O novo Ministro da Agricultura, Pecuária e Abastecimento, Marcos Montes, inicia o cargo com intenção de manter e estabelecer relações com outros países de modo a garantir o suprimento de fertilizantes, confirmando sua participação nas viagens previstas ao Marrocos, Egito e Jordânia a partir de maio.

Montes ainda recebeu representantes do governo iraniano para uma negociação do aumento da cota de importação de ureia para o Brasil, e defende, assim como a ex-ministra, a posição de fertilizantes como produtos não passíveis de sanção, considerando os desdobramentos da guerra na Ucrânia. O ministro era antigo Secretário do Ministério da Agricultura, Pecuária e Abastecimento, e entrou no cargo à convite da ex-ministra, Tereza Cristina.

Frango:

De acordo com dados do Centro de Pesquisa Avançada em Economia Aplicada (Cepea), os preços internos de todos os produtos da avicultura de corte registraram forte aumento em março. A movimentação, que se acentuou na segunda quinzena do mês, está atrelada sobretudo à maior demanda externa, devido ao conflito no leste europeu. Isso porque a Ucrânia, assim como o Brasil, é uma importante fornecedora mundial de carne de frango, e com o início dos conflitos, muitos compradores globais se voltaram ao mercado brasileiro. 
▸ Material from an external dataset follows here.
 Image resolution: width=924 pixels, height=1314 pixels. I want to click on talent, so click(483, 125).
Além do incremento na demanda, os elevados custos de produção, desde os insumos consumidos na criação de pintainhos, passando pela ração, feita de milho e farelo de soja, até custos com transporte e da indústria, como combustíveis e energia elétrica, levam agentes do setor a repassar tais reajustes aos valores de venda de seus produtos, reforçando o avanço nas cotações. No entanto, vale ressaltar que, mesmo diante dos altos custos, parte dos avicultores tende a elevar a produção, atraídos pela demanda internacional aquecida.
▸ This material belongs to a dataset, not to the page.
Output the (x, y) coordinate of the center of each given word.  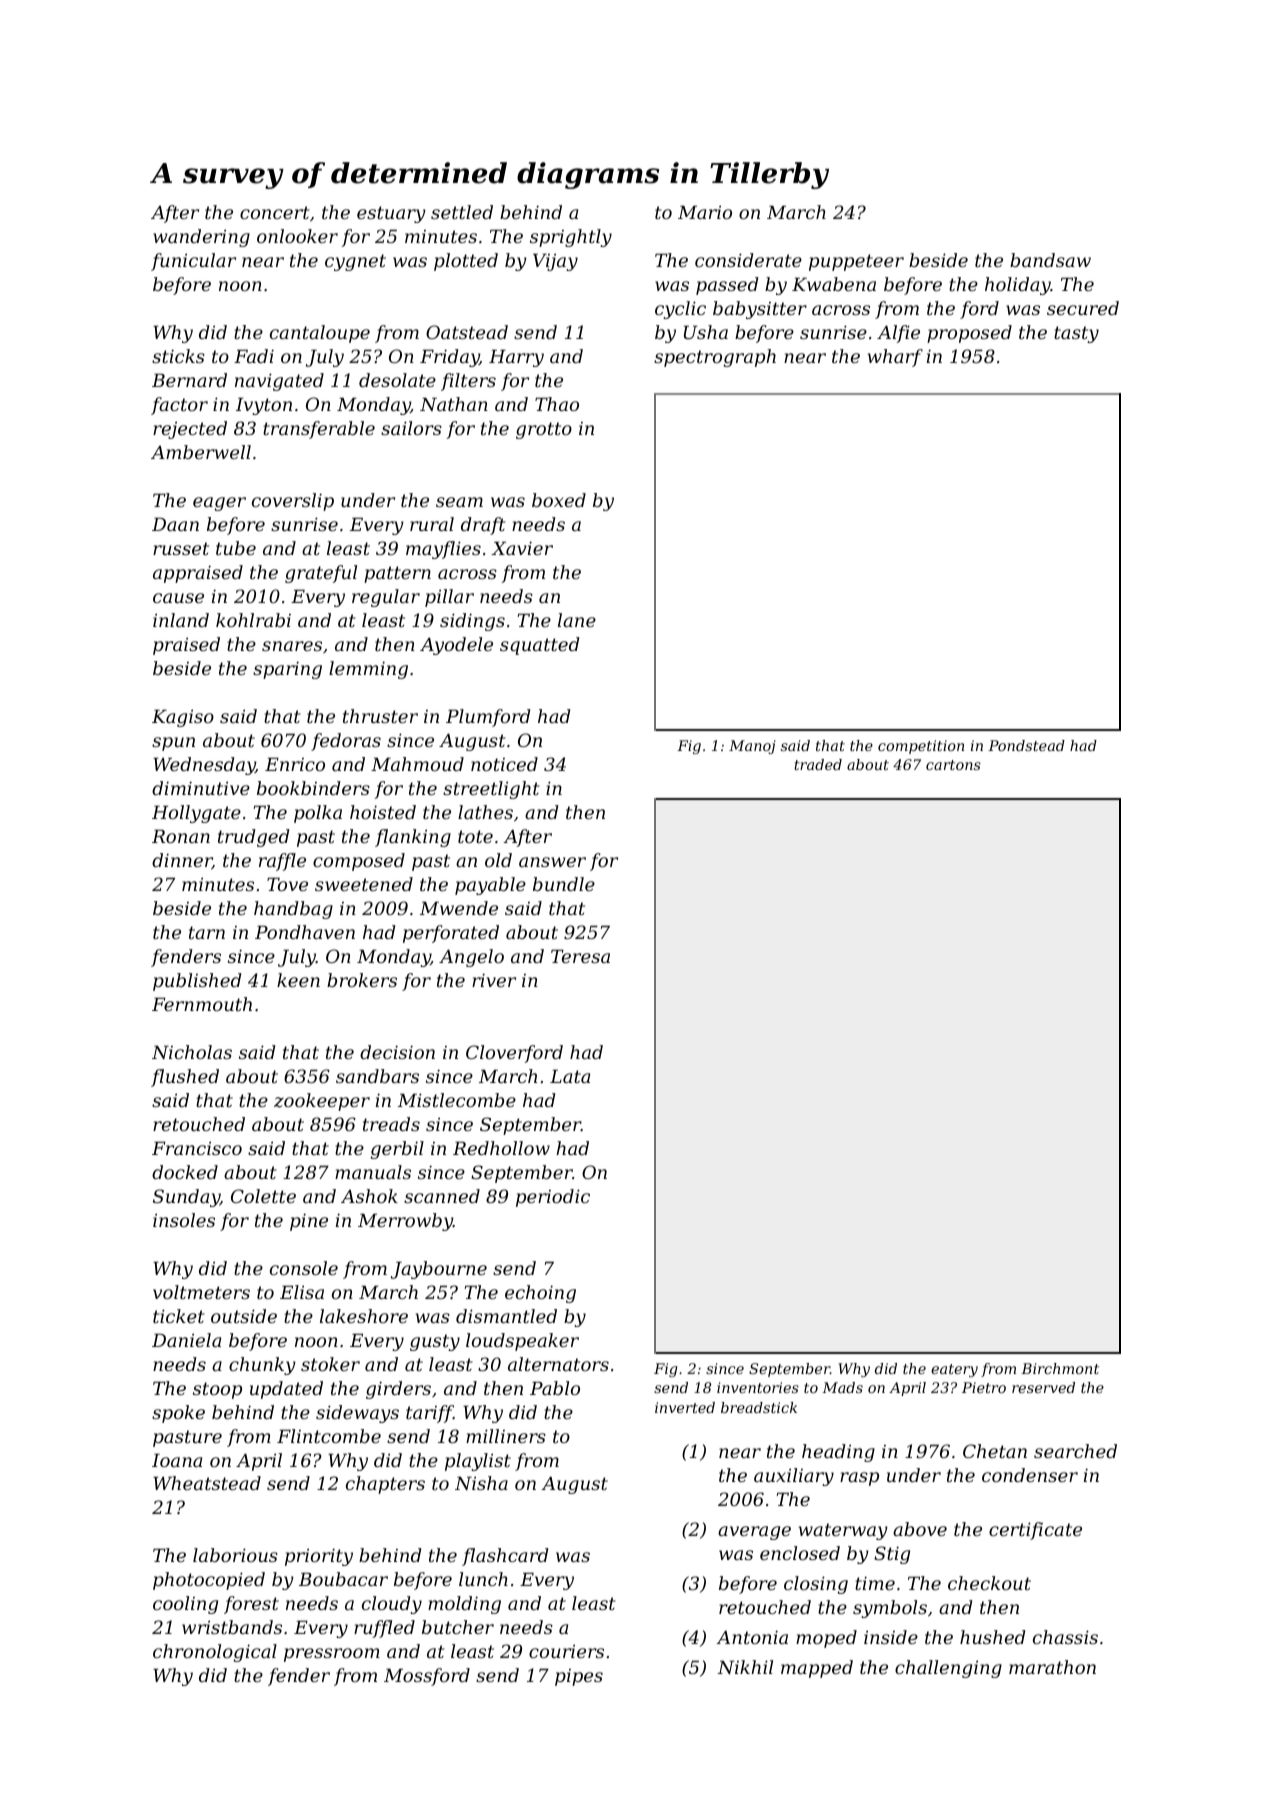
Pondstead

Além disso, com a chegada do Ramadã, evento que intensifica o consumo de frango nos países islâmicos no início de abril, a tendência é de um aumento na demanda externa, segundo a Associação Brasileira de Proteína Animal (ABPA). O Brasil é, atualmente, o maior exportador de carne de frango halal, e exportou 1,915 milhão de toneladas de carne de frango para o mercado islâmico em 2021, quase a metade de toda a exportação brasileira do setor, de 4,6 milhões de toneladas no ano passado. 
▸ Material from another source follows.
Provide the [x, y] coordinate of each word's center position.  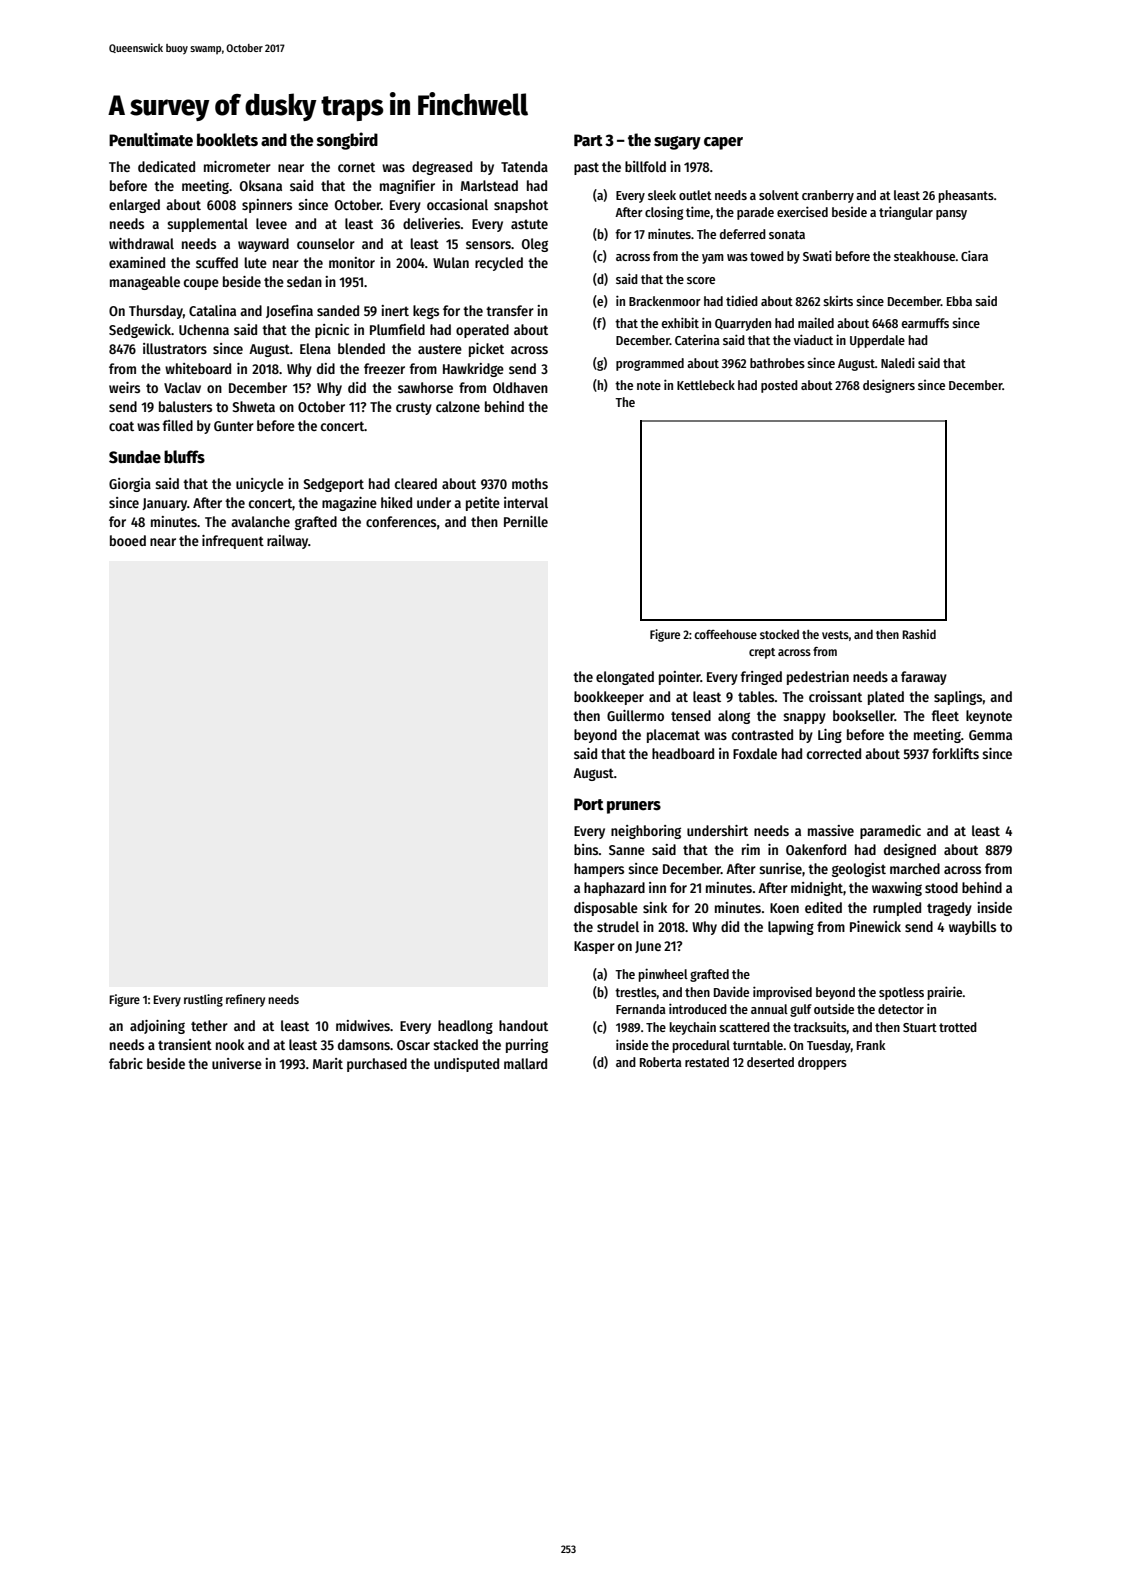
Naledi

No primeiro bimestre de 2022, o volume de carne de frango halal já aumentou 5,17% em relação ao mesmo período do ano passado, alcançando 310,4 mil toneladas. 

As vendas de produtos para as 58 nações importadoras de carne de frango halal do Brasil geraram em 2021 quase US$ 3 bilhões em divisas, número que deve crescer em 2022, já que as exportações para os destinos registraram receita total no bimestre de US$ 509,7 milhões, 25% superior ao alcançado nos dois primeiros meses de 2021.

Entre estas 58 nações, os Emirados Árabes Unidos (EAU) são, desde 2020, o principal destino, e em 2021, importou 389,4 mil toneladas de carne de frango halal (equivalente a 8,7% de toda a exportação do setor), o que gerou uma receita de US$ 692,2 milhões de dólares.  

Neste ano, os EAU têm incrementado ainda mais as importações de produtos brasileiros, importando 85,7 mil toneladas no primeiro bimestre, volume 93,4% superior ao importado no mesmo período de 2021. No mês passado, o país assumiu a liderança entre os destinos das exportações brasileiras de carne de frango, superando a China, com indicadores de 42,8 mil toneladas, volume 89,9% maior que o importado no segundo mês de 2021.